Helena cringes and her hand flies up to her hair. She’s disliked Anass since shaking his sweaty, flimsy hand in front of the office that first day and has done everything possible to stay off his radar until this. She somehow hadn’t understood the big picture upon handing in her essay and sitting here now, she’s baffled by her own naiveté. Anger surfaces at having brought herself into the forefront, the opposite of where she likes to be.
“I’m sorry,” Stephanie starts to apologize, “I had to.
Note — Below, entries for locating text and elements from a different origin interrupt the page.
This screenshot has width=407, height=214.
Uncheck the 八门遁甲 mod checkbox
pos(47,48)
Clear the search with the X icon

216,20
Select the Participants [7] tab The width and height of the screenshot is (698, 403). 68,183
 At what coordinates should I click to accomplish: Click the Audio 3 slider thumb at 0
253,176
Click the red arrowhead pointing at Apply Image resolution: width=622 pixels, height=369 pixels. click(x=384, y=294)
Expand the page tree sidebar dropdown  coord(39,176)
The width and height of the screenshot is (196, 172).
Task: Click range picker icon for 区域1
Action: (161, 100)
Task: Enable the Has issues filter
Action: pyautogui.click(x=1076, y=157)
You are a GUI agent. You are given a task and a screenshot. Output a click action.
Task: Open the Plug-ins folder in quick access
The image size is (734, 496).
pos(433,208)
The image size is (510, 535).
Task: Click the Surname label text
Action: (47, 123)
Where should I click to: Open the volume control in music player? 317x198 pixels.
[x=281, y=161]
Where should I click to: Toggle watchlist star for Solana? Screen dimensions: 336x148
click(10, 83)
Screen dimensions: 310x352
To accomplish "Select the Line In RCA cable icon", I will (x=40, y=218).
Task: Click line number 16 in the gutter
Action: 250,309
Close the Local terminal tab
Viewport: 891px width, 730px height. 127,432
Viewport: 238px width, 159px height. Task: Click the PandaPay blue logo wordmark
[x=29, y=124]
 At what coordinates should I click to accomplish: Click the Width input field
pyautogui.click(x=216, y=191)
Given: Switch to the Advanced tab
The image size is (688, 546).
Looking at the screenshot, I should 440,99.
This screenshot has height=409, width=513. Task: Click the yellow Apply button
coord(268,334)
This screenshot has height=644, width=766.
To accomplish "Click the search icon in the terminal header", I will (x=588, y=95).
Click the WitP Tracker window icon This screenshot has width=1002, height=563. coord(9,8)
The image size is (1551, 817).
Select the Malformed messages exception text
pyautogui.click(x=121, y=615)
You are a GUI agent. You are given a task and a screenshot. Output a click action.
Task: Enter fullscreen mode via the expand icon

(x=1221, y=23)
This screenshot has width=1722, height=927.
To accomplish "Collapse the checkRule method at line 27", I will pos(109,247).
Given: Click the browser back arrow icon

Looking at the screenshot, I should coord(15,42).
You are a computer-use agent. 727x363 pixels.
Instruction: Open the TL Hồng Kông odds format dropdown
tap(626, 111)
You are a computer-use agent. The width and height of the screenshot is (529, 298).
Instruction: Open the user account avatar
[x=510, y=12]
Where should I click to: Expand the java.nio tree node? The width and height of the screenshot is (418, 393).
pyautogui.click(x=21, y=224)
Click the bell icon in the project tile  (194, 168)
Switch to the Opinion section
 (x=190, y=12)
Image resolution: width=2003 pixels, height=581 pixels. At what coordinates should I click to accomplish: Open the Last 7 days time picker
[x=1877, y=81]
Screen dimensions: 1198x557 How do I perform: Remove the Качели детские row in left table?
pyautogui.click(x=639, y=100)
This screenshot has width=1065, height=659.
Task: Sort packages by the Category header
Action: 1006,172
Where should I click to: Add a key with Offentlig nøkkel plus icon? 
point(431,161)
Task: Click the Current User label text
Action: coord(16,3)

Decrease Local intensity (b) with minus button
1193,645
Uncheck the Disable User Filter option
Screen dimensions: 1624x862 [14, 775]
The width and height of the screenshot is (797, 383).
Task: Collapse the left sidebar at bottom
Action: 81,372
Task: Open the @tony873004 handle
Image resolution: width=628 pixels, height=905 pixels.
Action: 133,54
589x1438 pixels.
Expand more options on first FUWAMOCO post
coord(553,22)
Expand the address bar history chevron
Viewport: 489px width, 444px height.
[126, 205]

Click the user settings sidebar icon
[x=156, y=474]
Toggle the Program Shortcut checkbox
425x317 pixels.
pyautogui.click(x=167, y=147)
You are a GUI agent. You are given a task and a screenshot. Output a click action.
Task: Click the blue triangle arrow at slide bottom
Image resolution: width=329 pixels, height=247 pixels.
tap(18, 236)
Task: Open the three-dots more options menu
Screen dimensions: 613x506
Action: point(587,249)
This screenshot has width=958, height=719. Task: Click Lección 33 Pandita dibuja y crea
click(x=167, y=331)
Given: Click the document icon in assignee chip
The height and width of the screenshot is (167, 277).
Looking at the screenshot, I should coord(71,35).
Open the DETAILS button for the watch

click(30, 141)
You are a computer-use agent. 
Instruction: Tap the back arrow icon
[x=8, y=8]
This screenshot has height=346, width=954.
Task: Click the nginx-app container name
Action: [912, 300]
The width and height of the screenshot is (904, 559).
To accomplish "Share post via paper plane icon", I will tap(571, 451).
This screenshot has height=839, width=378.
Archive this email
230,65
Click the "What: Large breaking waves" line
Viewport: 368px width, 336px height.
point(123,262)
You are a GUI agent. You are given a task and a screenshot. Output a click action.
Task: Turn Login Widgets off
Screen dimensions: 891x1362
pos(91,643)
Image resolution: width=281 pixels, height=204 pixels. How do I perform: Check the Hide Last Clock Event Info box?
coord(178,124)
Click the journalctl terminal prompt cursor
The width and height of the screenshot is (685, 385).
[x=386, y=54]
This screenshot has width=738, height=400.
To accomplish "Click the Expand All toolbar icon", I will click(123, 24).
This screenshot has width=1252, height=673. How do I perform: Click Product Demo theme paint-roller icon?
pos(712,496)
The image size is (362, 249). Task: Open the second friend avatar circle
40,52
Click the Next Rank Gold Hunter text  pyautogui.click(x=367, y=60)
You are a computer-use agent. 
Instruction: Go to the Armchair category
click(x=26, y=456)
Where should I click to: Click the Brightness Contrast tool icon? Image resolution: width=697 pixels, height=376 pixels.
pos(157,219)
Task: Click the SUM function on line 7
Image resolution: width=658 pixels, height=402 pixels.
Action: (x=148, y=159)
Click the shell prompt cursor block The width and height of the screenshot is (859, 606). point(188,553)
But, I’ve told him I’ll deal with it from…” A shrill chime cuts her off mid-sentence.
“I have to go.” Her face looks pained. “I can drop you…actually, no, I think you should come with me.”
Helena has little choice but to follow behind her counselor, wondering why in the world she’d ever put pen to paper.
“Anyway,” says Stephanie, rushing to get to her car. “I have no choice but to bring your mother into the loop too, but I wanted to talk to you first.”
Her mother. Gladys is the one thing Helena had kept to herself. After all, that wasn’t her crap to tell.